Haddad detalia as conexões de Daniel Vorcaro com o governo
Fernando Haddad enfatizou que a relação do banqueiro Daniel Vorcaro com o governo Bolsonaro seria abrangente e intrínseca. Segundo o petista, não haveria uma mera possibilidade de ligação, mas sim uma conexão consolidada. Ele citou que Vorcaro teria recebido autorização para operar do presidente do Banco Central indicado pelo ex-presidente Jair Bolsonaro.
Além disso, Haddad mencionou doações de campanha de Daniel Vorcaro para Jair Bolsonaro e para o governador Tarcísio de Freitas. O pré-candidato também apontou para relações do banqueiro com ministros da Casa Civil, da Secom e da Secretaria de Relações Institucionais do governo Bolsonaro, reforçando a ideia de que Vorcaro seria um “rebento” daquela administração.
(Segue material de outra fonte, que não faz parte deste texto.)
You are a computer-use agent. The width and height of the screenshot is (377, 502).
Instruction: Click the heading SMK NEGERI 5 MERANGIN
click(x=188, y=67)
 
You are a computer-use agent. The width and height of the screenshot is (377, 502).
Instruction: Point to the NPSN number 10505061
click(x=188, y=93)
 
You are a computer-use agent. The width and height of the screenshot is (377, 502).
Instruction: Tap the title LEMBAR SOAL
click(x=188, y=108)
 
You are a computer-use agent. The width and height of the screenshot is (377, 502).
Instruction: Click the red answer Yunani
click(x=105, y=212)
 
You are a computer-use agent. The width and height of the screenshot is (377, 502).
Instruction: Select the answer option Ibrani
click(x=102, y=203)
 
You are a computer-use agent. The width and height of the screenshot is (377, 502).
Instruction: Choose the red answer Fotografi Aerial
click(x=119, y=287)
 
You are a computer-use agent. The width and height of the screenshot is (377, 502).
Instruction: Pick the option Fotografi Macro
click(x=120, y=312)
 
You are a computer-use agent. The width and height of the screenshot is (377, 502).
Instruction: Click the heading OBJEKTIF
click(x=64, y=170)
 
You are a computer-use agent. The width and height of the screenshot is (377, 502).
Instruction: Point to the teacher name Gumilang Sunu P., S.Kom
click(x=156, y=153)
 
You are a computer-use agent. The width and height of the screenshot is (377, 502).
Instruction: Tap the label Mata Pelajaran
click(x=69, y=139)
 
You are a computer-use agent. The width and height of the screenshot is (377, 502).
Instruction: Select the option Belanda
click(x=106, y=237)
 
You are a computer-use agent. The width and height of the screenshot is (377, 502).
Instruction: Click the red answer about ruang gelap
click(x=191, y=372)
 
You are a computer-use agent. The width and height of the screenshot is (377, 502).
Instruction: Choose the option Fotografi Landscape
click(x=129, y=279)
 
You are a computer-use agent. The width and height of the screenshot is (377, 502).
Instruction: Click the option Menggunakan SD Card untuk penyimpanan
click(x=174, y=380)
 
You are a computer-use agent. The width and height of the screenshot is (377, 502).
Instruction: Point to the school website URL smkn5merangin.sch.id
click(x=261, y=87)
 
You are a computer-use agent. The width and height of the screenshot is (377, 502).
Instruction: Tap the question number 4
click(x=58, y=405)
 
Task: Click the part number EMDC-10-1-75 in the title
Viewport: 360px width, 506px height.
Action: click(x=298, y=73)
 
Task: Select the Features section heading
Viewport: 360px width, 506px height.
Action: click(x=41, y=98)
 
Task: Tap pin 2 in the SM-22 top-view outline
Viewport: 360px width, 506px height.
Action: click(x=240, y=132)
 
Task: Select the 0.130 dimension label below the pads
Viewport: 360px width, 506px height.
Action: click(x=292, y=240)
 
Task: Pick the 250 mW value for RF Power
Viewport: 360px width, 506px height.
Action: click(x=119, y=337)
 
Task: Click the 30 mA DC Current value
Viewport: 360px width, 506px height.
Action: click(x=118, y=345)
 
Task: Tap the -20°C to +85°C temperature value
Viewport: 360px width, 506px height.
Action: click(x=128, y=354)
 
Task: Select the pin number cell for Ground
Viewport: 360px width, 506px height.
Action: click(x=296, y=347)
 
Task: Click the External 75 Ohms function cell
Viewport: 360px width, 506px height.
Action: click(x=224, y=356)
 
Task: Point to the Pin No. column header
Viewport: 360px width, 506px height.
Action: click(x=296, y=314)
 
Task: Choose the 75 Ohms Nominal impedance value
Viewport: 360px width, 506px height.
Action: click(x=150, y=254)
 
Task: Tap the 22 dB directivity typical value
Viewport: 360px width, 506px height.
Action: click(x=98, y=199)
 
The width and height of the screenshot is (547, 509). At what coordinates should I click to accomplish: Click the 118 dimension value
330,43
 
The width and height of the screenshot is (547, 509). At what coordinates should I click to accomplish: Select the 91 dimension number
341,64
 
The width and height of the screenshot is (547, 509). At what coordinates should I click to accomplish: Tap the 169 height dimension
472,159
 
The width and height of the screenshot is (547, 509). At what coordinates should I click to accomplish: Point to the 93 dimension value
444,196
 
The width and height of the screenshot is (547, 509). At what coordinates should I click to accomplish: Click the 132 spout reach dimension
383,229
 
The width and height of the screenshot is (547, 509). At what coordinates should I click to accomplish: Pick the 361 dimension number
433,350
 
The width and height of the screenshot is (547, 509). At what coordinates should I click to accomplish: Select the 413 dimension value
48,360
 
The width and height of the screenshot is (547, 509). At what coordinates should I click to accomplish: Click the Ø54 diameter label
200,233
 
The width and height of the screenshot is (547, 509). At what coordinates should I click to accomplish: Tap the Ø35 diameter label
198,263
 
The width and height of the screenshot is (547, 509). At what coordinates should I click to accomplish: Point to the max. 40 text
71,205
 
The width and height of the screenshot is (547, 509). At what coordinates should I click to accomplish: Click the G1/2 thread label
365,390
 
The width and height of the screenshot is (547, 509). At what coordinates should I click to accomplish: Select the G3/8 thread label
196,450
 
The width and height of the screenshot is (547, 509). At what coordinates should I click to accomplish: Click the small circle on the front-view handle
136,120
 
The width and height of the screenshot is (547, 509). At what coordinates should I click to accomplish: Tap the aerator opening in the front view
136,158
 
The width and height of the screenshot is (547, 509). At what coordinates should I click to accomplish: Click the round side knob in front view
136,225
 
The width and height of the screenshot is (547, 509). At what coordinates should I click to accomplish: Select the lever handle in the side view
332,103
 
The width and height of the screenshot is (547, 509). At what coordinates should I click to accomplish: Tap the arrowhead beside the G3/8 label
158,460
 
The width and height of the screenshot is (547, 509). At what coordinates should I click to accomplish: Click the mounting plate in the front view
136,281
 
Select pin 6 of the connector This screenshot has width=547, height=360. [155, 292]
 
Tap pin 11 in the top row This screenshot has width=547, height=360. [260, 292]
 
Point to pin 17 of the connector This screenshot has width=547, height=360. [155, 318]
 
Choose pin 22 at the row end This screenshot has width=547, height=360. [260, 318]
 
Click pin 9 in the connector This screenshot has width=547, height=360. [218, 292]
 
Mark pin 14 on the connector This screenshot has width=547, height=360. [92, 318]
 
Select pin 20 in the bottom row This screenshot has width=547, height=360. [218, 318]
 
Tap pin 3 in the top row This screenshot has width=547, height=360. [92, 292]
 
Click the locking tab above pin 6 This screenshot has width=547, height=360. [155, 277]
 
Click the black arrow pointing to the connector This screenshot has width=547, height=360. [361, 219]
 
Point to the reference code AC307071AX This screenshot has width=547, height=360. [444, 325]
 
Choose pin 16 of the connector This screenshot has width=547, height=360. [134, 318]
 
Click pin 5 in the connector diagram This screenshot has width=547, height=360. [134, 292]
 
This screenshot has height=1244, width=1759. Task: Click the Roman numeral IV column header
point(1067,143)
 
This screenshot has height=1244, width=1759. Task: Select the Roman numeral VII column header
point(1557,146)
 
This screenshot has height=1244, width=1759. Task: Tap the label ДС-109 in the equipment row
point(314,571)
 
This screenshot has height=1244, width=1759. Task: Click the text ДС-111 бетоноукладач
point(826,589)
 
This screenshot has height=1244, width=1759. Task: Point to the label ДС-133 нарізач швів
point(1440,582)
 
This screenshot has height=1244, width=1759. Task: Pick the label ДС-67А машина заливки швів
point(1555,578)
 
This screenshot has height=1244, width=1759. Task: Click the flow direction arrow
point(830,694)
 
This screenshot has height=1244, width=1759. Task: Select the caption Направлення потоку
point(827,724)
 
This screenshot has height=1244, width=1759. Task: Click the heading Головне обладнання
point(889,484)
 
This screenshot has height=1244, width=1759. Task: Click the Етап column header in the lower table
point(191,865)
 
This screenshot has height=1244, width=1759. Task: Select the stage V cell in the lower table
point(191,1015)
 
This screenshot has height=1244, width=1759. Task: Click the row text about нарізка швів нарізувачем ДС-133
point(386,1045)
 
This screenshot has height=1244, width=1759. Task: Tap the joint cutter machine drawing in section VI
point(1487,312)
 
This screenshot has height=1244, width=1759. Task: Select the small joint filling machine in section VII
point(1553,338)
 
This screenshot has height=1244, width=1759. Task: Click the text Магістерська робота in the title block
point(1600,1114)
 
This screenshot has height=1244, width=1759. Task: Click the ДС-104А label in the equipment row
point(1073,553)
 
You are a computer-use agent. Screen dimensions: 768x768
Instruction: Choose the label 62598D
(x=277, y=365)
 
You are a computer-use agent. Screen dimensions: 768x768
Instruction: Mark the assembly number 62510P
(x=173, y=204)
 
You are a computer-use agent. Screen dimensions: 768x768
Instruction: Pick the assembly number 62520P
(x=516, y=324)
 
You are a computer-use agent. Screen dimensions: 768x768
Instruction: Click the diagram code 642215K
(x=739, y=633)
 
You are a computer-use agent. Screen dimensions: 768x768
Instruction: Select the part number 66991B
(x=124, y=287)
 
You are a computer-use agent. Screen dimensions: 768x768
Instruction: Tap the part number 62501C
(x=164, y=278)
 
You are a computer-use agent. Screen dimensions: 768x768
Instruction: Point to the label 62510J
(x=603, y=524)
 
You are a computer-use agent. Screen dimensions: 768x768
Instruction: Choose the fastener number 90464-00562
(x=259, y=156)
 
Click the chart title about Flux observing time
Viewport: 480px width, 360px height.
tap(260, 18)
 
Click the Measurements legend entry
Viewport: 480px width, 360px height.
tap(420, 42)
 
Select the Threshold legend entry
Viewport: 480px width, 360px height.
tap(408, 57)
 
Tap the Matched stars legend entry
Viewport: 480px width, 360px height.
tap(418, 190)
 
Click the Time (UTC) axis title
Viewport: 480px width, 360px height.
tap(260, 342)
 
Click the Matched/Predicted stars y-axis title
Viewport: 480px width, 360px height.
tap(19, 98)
Pressão por financiamento de filme e a repercussão política
As declarações de Haddad ganham contexto com a divulgação de áudios e mensagens que mostram o senador Flávio Bolsonaro pressionando Daniel Vorcaro por pagamentos. O banqueiro teria ajudado a financiar um filme sobre o ex-presidente Jair Bolsonaro, intitulado “Dark Horse”. As negociações, conforme revelado, envolveram contatos diretos com o filho mais velho do ex-presidente, que cobrava os repasses.
Haddad ironizou a situação durante a roda de conversas da iniciativa Direitos Já! Fórum pela Democracia, sugerindo que a cobrança de valores significativos para a família seria uma prática “normal”. Questionado sobre o caso, o governador Tarcísio de Freitas (Republicanos) optou por não se manifestar, afirmando que o assunto “não era pauta” durante uma coletiva de imprensa sobre outro evento.
Detalhes dos pagamentos e a intermediação
As informações, inicialmente reveladas pelo portal Intercept Brasil e confirmadas pela TV Globo, indicam que Vorcaro teria pago R$ 61 milhões para a produção do filme entre fevereiro e maio de 2025. O dinheiro, segundo o site, foi transferido para um fundo nos Estados Unidos, ligado a um aliado do ex-deputado Eduardo Bolsonaro, outro filho do ex-presidente.
Parte dos pagamentos teria sido realizada por meio da empresa Entre Investimentos e Participações, vinculada ao banqueiro. A colunista Malu Gaspar, do jornal O Globo, revelou que registros da Receita Federal à CPI do Crime Organizado do Senado mostravam repasses do Banco Master para essa empresa em 2025. O publicitário Thiago Miranda confirmou ter intermediado as negociações e que os repasses foram suspensos com a crise no Master, e que a ligação de Vorcaro com o filme não seria pública. Para mais detalhes sobre as investigações, consulte Intercept Brasil.
O “momento dificílimo” e a prisão do banqueiro
Em uma mensagem de áudio datada de 8 de setembro, Flávio Bolsonaro expressou compreensão pelo “momento dificílimo” que Daniel Vorcaro atravessava, poucos dias após a rejeição da compra do Banco Master pelo Banco Central. Apesar disso, o senador cobrava uma posição sobre pagamentos pendentes, manifestando preocupação com o impacto no filme.
Os contatos entre Flávio e Vorcaro eram frequentes, com trocas de mensagens e convites para encontros. Em 16 de novembro, Flávio reafirmou seu apoio a Vorcaro, pedindo “uma luz” sobre a situação. No dia seguinte, Daniel Vorcaro foi preso pela Polícia Federal em Guarulhos, no âmbito de investigações sobre fraudes, corrupção de servidores públicos e o uso de uma “milícia privada” para intimidar opositores.